Titles
Updated: Mar 9, 2022
A title for a painting is the name you give to a work.
You give value to your concept or idea.
Just like varnishing and framing, you take care of your creation.
Every story, written, painted or sculpted should have a title.
It's also like naming a baby or even a pet. With that name you give it identity.
So a title is more than just a handy thing to put on a card ... instead of painting no. 1, 2, 3, etc.
It can convey the feeling of the artist or a hint to view a work in a particular way.
And sometimes it is just the name of a specific person, an animal or the animal species.
For example, I have from the simplest ‘Kingfisher’ and ‘Baika’ to ‘Who is afraid of the big bad Wolf’ and ‘Transcending’...
and from ‘Wolves!’ to ‘Who blinks first Loses’ as titles. (Humor is also emotion)
And sometimes they are quite heavy in personal meaning.
You can do whatever you want, and there are no wrong titles if you support it.

Brief 1
Could you extract the part of the passage on painting titles starting at "Every story, written, painted" and ending at "1, 2, 3, etc."?
Brief 2
Which painting titles does the writer of the passage on painting titles give as examples?
Rely only on the passage on painting titles.

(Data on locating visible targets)
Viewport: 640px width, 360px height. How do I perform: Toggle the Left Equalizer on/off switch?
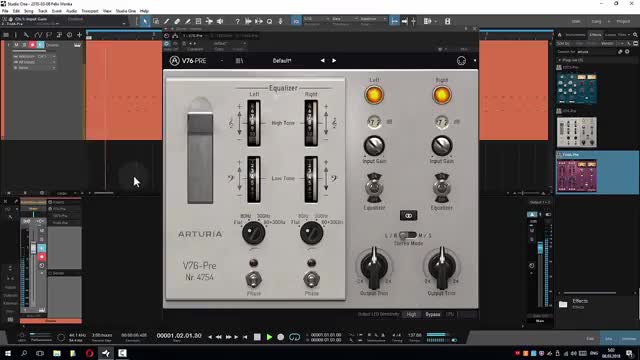(x=374, y=187)
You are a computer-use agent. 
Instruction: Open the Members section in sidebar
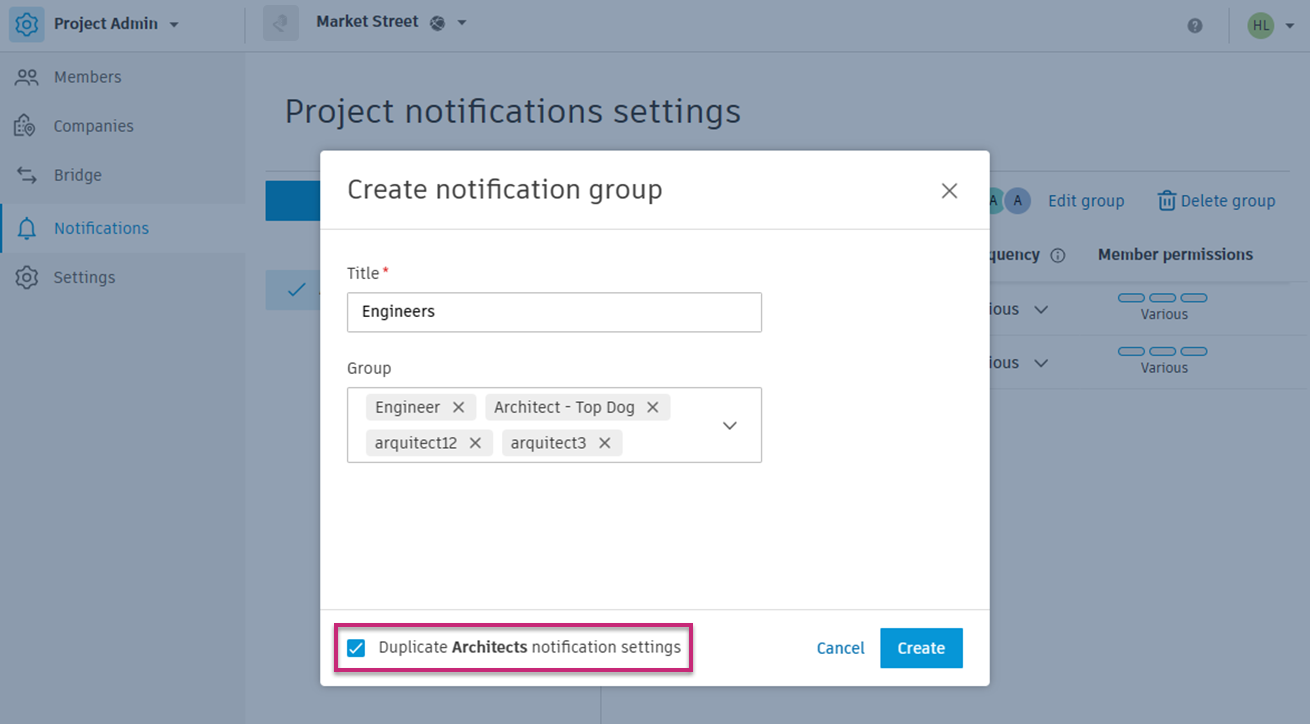(88, 76)
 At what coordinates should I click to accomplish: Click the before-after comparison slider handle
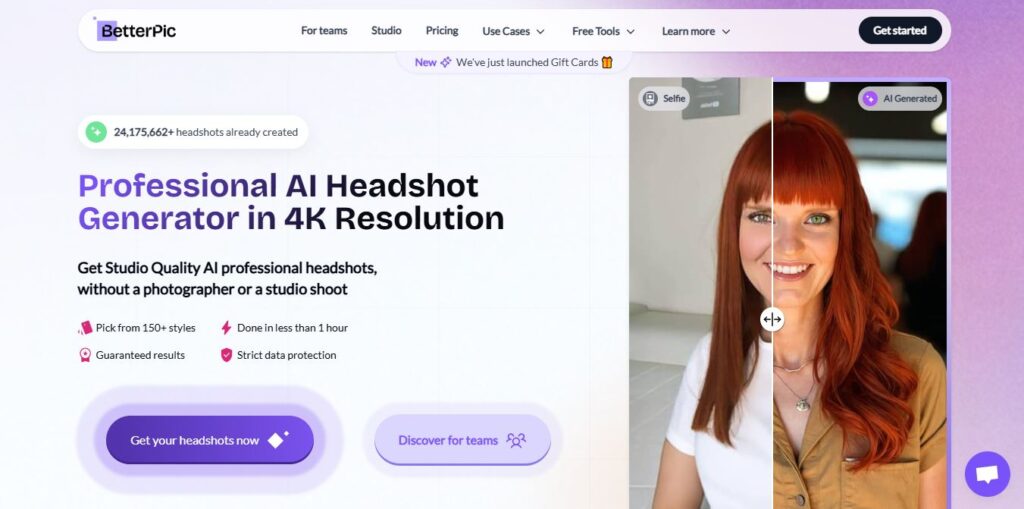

Correct output 1
Every story, written, painted or sculpted should have a title.
It's also like naming a baby or even a pet. With that name you give it identity.
So a title is more than just a handy thing to put on a card ... instead of painting no. 1, 2, 3, etc.

Correct output 2
Kingfisher
Baika
Who is afraid of the big bad Wolf
Transcending
Wolves!
Who blinks first Loses